> [DIRECTIONS FOR THIS TASK]:
Wherever the line with "selected videos icon" sits in the listing below, transcribe from it up to and including the line with "Toggle Seniority Level", exactly, and leave the remaining lines out.

> [INPUT]:
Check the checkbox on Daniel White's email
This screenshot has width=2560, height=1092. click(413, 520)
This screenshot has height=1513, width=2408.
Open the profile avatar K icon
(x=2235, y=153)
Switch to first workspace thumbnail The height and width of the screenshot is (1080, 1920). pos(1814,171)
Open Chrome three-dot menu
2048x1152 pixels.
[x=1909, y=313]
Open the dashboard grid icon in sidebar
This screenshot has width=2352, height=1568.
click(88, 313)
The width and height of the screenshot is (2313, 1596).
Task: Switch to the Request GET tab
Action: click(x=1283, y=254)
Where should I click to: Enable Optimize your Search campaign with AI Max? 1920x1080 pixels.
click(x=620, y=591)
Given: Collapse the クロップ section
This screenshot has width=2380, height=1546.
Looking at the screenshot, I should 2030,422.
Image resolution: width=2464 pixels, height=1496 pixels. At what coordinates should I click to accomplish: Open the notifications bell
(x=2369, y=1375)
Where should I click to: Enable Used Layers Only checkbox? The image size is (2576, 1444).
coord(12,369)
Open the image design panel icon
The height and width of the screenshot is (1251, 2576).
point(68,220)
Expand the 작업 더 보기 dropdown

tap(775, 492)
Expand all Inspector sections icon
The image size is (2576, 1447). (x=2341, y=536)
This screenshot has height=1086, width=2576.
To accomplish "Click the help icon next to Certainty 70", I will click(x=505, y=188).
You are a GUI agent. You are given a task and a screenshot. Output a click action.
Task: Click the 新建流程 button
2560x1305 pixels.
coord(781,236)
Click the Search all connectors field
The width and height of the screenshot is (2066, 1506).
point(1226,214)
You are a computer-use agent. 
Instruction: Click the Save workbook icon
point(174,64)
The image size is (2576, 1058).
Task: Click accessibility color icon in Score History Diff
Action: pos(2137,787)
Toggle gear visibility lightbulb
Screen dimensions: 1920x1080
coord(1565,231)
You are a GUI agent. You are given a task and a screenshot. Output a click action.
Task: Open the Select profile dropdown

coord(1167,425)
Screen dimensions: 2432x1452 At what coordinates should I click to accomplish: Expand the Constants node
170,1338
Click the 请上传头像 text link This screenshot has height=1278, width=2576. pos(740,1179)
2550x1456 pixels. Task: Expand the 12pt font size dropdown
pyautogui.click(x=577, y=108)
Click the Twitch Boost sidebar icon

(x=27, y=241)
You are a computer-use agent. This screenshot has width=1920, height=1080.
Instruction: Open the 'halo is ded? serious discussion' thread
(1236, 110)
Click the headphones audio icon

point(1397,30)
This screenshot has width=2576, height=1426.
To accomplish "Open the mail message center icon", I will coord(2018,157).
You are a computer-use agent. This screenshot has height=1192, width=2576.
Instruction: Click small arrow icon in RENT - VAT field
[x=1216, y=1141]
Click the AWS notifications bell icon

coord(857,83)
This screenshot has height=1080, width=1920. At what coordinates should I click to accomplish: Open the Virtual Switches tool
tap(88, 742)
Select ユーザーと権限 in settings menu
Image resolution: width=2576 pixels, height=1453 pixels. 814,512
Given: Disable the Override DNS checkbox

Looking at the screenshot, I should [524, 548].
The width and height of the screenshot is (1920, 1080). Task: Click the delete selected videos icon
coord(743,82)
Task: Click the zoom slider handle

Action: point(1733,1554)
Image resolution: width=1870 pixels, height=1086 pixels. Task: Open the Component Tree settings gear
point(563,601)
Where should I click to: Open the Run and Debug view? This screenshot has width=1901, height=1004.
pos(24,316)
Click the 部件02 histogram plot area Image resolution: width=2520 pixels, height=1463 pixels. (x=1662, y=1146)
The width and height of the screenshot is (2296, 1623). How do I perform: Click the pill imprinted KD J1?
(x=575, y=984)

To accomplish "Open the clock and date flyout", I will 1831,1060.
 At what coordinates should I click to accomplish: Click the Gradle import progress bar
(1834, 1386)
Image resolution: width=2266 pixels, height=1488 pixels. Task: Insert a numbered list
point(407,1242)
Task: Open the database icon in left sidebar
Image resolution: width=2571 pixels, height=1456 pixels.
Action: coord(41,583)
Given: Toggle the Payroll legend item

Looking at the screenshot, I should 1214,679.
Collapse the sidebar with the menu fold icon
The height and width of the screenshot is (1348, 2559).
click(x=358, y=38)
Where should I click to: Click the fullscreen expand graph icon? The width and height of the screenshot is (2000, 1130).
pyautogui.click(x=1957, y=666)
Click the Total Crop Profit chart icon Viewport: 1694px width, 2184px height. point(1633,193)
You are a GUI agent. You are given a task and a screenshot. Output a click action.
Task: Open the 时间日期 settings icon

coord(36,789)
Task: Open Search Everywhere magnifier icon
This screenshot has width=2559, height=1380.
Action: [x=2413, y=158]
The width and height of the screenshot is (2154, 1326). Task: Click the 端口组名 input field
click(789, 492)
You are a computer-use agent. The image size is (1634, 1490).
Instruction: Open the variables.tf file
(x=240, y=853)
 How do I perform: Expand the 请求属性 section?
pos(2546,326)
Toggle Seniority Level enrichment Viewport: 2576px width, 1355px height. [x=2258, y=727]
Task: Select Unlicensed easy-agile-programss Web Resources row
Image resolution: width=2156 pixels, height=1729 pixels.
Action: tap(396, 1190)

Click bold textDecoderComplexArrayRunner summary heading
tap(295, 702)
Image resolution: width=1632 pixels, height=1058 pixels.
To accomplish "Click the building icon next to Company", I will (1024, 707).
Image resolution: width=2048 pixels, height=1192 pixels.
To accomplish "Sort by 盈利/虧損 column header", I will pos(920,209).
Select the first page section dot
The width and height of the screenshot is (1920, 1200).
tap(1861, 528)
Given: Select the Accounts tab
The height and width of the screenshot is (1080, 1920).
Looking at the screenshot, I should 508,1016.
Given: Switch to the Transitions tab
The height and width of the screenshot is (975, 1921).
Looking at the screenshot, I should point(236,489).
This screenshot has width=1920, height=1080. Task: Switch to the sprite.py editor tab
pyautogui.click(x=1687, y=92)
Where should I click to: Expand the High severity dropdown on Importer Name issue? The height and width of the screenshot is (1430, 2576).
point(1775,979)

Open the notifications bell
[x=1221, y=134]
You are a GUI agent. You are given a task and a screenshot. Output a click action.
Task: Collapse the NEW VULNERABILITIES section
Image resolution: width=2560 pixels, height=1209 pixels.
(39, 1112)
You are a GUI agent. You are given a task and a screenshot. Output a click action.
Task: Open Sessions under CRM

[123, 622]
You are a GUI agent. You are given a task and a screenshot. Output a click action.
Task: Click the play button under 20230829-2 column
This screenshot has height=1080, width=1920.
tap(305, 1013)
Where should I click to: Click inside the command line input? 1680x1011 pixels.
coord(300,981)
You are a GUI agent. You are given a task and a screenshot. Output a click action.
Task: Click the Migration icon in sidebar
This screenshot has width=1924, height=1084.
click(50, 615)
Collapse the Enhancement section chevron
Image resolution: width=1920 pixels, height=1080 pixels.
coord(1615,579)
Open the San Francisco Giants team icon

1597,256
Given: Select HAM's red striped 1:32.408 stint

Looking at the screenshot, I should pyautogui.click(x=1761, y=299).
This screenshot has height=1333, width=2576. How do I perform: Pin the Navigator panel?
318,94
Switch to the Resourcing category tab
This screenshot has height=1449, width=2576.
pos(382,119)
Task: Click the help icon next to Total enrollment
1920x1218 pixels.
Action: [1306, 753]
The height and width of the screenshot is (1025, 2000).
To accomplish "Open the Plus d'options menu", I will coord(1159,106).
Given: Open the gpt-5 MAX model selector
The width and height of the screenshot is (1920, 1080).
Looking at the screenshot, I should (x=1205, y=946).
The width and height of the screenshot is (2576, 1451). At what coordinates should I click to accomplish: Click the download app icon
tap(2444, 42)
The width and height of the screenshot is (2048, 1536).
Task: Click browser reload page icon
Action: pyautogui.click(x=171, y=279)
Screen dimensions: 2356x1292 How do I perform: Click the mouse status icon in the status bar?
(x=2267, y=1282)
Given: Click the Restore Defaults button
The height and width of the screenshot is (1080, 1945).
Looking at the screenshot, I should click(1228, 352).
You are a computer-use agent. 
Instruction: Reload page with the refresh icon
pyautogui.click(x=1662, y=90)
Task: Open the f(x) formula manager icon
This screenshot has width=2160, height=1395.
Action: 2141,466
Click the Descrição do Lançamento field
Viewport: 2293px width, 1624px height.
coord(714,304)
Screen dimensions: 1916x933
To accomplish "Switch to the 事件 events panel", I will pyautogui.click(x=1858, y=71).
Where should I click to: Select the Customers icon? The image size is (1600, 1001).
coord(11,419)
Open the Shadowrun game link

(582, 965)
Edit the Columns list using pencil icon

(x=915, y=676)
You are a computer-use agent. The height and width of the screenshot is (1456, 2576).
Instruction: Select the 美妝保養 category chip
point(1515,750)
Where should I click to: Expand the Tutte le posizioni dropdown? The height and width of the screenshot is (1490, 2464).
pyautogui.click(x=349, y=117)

> [EXERCISE ANSWER]:
The width and height of the screenshot is (1920, 1080). Task: Click the delete selected videos icon
coord(743,82)
Task: Click the zoom slider handle

Action: point(1733,1554)
Image resolution: width=1870 pixels, height=1086 pixels. Task: Open the Component Tree settings gear
point(563,601)
Where should I click to: Open the Run and Debug view? This screenshot has width=1901, height=1004.
pos(24,316)
Click the 部件02 histogram plot area Image resolution: width=2520 pixels, height=1463 pixels. (x=1662, y=1146)
The width and height of the screenshot is (2296, 1623). How do I perform: Click the pill imprinted KD J1?
(x=575, y=984)

To accomplish "Open the clock and date flyout", I will 1831,1060.
 At what coordinates should I click to accomplish: Click the Gradle import progress bar
(1834, 1386)
Image resolution: width=2266 pixels, height=1488 pixels. Task: Insert a numbered list
point(407,1242)
Task: Open the database icon in left sidebar
Image resolution: width=2571 pixels, height=1456 pixels.
Action: coord(41,583)
Given: Toggle the Payroll legend item

Looking at the screenshot, I should 1214,679.
Collapse the sidebar with the menu fold icon
The height and width of the screenshot is (1348, 2559).
click(x=358, y=38)
Where should I click to: Click the fullscreen expand graph icon? The width and height of the screenshot is (2000, 1130).
pyautogui.click(x=1957, y=666)
Click the Total Crop Profit chart icon Viewport: 1694px width, 2184px height. point(1633,193)
You are a GUI agent. You are given a task and a screenshot. Output a click action.
Task: Open the 时间日期 settings icon

coord(36,789)
Task: Open Search Everywhere magnifier icon
This screenshot has width=2559, height=1380.
Action: [x=2413, y=158]
The width and height of the screenshot is (2154, 1326). Task: Click the 端口组名 input field
click(789, 492)
You are a computer-use agent. The image size is (1634, 1490).
Instruction: Open the variables.tf file
(x=240, y=853)
 How do I perform: Expand the 请求属性 section?
pos(2546,326)
Toggle Seniority Level enrichment Viewport: 2576px width, 1355px height. [x=2258, y=727]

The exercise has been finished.